__Exercise brief__. Needed from the data below: all lines that contain the word "bottom".

__Supplied records__.

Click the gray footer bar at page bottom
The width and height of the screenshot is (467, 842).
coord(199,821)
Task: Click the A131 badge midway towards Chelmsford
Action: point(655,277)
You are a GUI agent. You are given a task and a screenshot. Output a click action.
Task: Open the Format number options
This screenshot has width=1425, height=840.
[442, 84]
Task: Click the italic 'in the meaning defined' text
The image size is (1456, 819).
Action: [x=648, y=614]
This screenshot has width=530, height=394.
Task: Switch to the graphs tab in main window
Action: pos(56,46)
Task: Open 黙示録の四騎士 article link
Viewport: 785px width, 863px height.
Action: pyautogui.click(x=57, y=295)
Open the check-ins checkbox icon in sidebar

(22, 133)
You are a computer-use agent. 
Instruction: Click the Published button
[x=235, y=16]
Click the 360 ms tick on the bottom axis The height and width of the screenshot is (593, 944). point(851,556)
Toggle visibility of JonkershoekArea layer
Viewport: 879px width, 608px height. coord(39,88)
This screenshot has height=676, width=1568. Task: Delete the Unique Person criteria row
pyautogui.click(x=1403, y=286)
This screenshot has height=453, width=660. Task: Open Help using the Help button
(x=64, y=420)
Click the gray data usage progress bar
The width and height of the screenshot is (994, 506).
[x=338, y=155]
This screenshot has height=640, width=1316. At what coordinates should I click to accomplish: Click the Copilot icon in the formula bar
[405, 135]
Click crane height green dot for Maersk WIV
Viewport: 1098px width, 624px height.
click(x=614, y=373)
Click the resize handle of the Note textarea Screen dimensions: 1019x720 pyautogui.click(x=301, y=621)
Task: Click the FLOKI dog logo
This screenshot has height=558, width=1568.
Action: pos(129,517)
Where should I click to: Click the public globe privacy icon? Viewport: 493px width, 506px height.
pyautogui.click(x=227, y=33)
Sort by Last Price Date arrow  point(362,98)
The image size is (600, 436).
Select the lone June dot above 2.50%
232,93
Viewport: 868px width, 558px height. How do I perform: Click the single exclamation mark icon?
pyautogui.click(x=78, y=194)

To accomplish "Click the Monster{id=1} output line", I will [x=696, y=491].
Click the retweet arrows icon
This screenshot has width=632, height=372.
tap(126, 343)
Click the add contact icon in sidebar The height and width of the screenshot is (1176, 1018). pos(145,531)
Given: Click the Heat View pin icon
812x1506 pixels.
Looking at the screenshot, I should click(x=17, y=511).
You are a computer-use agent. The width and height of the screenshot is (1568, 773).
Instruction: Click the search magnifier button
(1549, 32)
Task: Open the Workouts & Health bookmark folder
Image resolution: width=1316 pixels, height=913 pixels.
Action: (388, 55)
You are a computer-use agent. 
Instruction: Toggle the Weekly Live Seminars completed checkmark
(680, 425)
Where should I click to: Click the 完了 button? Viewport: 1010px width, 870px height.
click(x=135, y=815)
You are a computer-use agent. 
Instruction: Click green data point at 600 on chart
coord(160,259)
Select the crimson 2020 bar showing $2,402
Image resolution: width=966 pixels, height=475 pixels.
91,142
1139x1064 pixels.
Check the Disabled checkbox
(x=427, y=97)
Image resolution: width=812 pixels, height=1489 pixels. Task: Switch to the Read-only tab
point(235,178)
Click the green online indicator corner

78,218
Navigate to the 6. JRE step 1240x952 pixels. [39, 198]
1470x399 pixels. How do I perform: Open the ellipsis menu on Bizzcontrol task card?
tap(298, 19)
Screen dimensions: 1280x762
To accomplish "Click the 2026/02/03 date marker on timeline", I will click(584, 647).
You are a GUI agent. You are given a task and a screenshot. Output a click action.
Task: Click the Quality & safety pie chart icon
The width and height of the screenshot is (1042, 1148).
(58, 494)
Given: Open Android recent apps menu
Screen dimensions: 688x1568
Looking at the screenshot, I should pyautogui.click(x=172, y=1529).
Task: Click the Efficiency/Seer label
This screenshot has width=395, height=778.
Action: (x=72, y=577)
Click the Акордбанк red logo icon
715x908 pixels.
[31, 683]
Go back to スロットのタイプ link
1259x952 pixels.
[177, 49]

__Exercise answer__.
Click the gray footer bar at page bottom
Click the 360 ms tick on the bottom axis The height and width of the screenshot is (593, 944). point(851,556)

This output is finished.